## Passage given
· · ·
Caster Semenya crushed a quality field to finally break Zola Pieterse’s 34-year-old national 1500 metre-record to win the women’s 1500m gold medal on Tuesday, writes MARK ETHERIDGE in Gold Coast, Australia.
Semenya only took the lead with 200m to go but her move was swift and decisive as she breezed past Kenya’s Beatrice Chepkoech.
Once the gap was made, the gold was hers and the only question was whether Pieterse’s mark would go.
It was mighty close but as Semenya crossed the line in 4min 00.72sec, just 0.09 sec inside the time Pieterse ― also an athlete in a generation ― ran in Port Elizabeth in March, 1984.
The victory means that Semenya is now a double Olympic 800m champion, three-time world 800m champion, and now a Commonwealth champion.
Also in her wake was Kenyan Hellen Obiri’s Games record set four years ago in Glasgow, Scotland. That mark stood at what now looks a pedestrian 4:04.43.
Such was the keenness of competition with Semenya in the field that of the top seven athletes, only Scotland’s Eilish McColgan failed to run a personal best or at least a season’s best.
The race started 11 minutes late due to what stadium announcers called a ‘technical issue’ but once the gun went it was all systems go!
Twenty-seven-year-old Semenya was content to bide her time and sat in fifth as they cross the start/finish line. With two laps to go, she was still fifth and the leaders went through 800m in 2:10.81.
At the bell, with the clock reading just over three minutes, she’d nudged her way up to third spot.
And then it was time for business, as she noticeably turned on the afterburners. Chepkoech started her kick from home from a long way out but she only gained a few metres and at 200m it was Caster the cruise missile as she swung around the final bend, victory a formality but only the unfinished business of the record which she ran down with determination.
Runner-up Chepkoech was timed at 4:03.09 with Welsh athlete Melissa Courtney a surprise third in 4:03.44
Her gold is South Africa’s ninth of the Games and it takes the rainbow nation up to fifth spot with a total of 21. Of the medals, track and field and swimming have provided all but four of them with the others coming from bowls (two), triathlon and weightlifting.
The only other South African in finals action was Antonio Alkana.
The track was drenched with rain just before the men’s 110-metre hurdles final. And although the Western Cape ace would probably have wished he could take some of the precious fluid back to his drought-stricken province, he could only splash his way to fifth spot in 13.49sec.
That time was slower than his heat although he beat Andrew Pozzi, the man who won their heat on Monday.
· · ·
## Dataset extract
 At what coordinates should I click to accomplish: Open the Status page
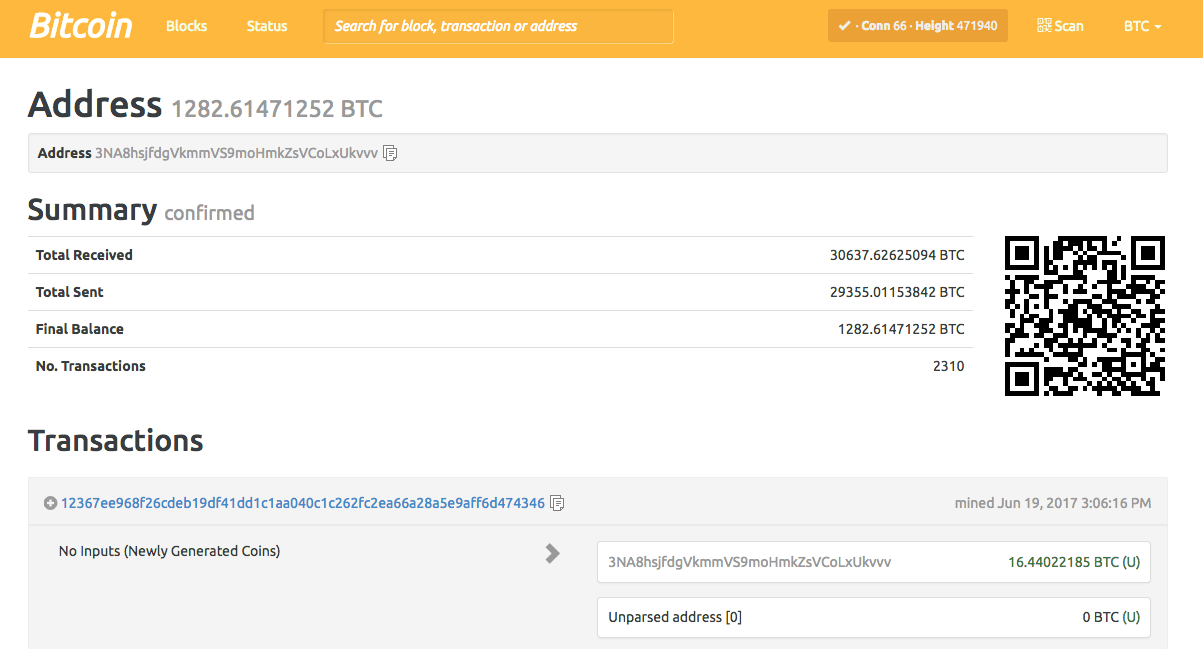click(x=267, y=26)
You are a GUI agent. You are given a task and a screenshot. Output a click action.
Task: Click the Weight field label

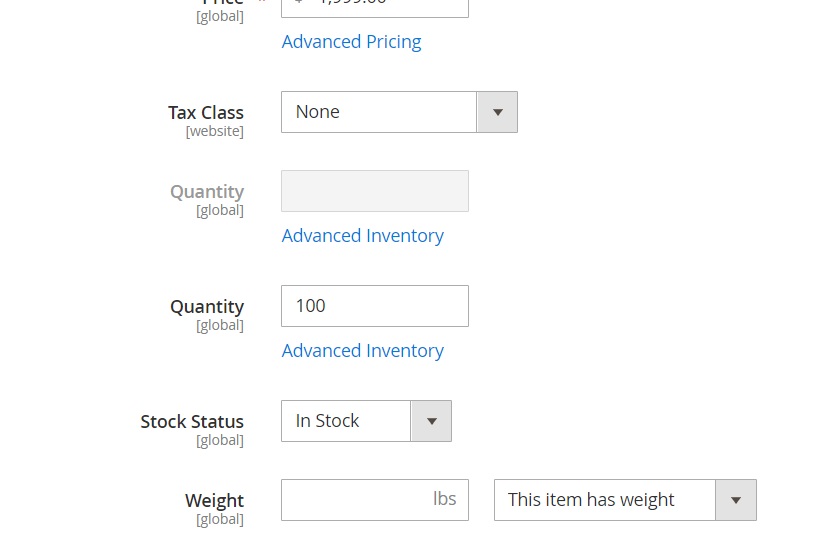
· · ·
## Instructions for the task
Can you reproduce the Semenya race report word for word, from "It was mighty" up to and including "a season’s best."?

## Task answer
It was mighty close but as Semenya crossed the line in 4min 00.72sec, just 0.09 sec inside the time Pieterse ― also an athlete in a generation ― ran in Port Elizabeth in March, 1984.
The victory means that Semenya is now a double Olympic 800m champion, three-time world 800m champion, and now a Commonwealth champion.
Also in her wake was Kenyan Hellen Obiri’s Games record set four years ago in Glasgow, Scotland. That mark stood at what now looks a pedestrian 4:04.43.
Such was the keenness of competition with Semenya in the field that of the top seven athletes, only Scotland’s Eilish McColgan failed to run a personal best or at least a season’s best.